A intervenção médica nesta doença
inclui oclusão ou penalização do olho saudável. O objetivo principal é sempre
obrigar o cérebro a usar corretamente o olho afetado. Para isso, ou se tapa o
olho bom (oclusão) ou se diminui temporariamente a sua acuidade visual
(penalização). Ou seja, para que o mau aprenda a ser bom, o bom tem de ser
prejudicado…
E se pensarmos bem neste assunto,
aparentemente tão médico apenas, quantas vezes é que nos deparamos com
situações equivalentes nas nossas vidas? Por onde anda lá fora do hospital o
“Paga o justo pelo pecador”?
Começando por nós, é fácil
reparar que a esmagadora maioria dos estudantes de Medicina teve um percurso
escolar repleto de resultados brilhantes. No entanto, de certeza que a certa
altura se sentiu obrigado a suspender a curva abruptamente ascendente da sua
aprendizagem para que os companheiros de turma o pudessem acompanhar naquela
viagem. Algo ao jeito do ciclista que vai a escalar bem a montanha, mas cujo
diretor desportivo o obriga a aguardar pelo companheiro que se encontra em
dificuldades. Afinal, o espírito de equipa é isto: num dia eu, noutro dia tu,
mas sempre nós!
E aproveitando estarmos na
ressaca da discussão do Orçamento de Estado para 2015, facilmente nos podemos
lembrar da típica luta contra a pobreza que há anos se trava por terras lusas.

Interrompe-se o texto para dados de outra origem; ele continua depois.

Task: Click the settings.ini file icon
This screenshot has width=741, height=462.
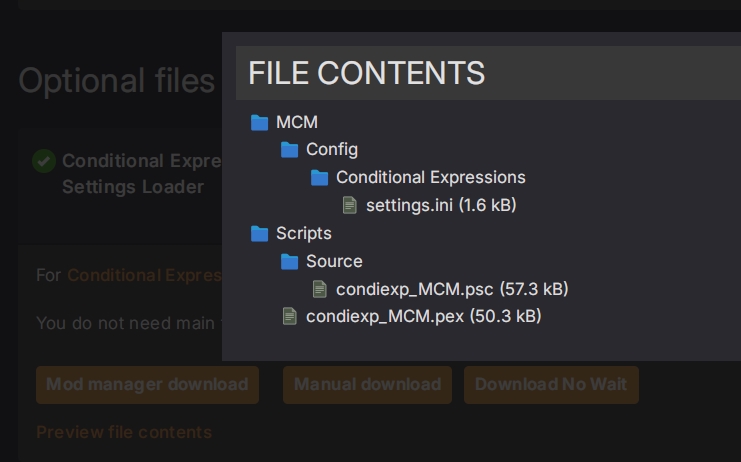Action: click(350, 205)
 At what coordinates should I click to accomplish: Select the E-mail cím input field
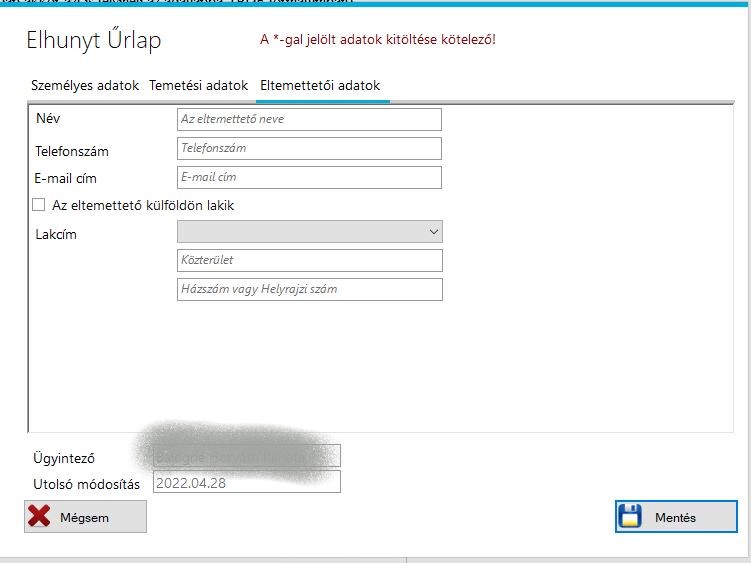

Orçamento após orçamento, eleição após eleição, a oposição e o povo reclamam
que os ricos é quem devem pagar mais as dívidas. Obviamente que o princípio no
qual assenta esta reivindicação (equidade) está certíssimo, mas todos nós
sabemos que o que muita desta gente (alegadamente amiga do povo) quer é, pela
força do discurso fácil e direto ao coração fraco e carente das hostes, colocar
o povo no bolso para servir os seus propósitos!
Mas então não é, de facto, muito
mais fácil cortar nos ricos do que acabar com os pobres? Que utopia essa de
exterminar a pobreza… Sim, talvez puxar para a esquerda os valores mais à
direita da Curva de Gauss seja a solução mais fácil … e os governos até vão
cortando qualquer coisita nos ricos, mas também não se podem esticar muito, que
eles ainda fogem é todos para a Holanda!
Portanto, não é mais fácil puxar
os sonhadores para o fundo do poço, quando estes já estão quase a alcançar o
topo? Não é mais fácil sermos todos maus, do que termos de olhar lá de baixo
para os bons? Pois é, pois é… ao contrário do que acontece no tratamento da
ambliopia, com o qual o cérebro aprende a usar bem o lado mau, no resto do
mundo, o pobre continua a morrer à fome e os seus amigos… engordando!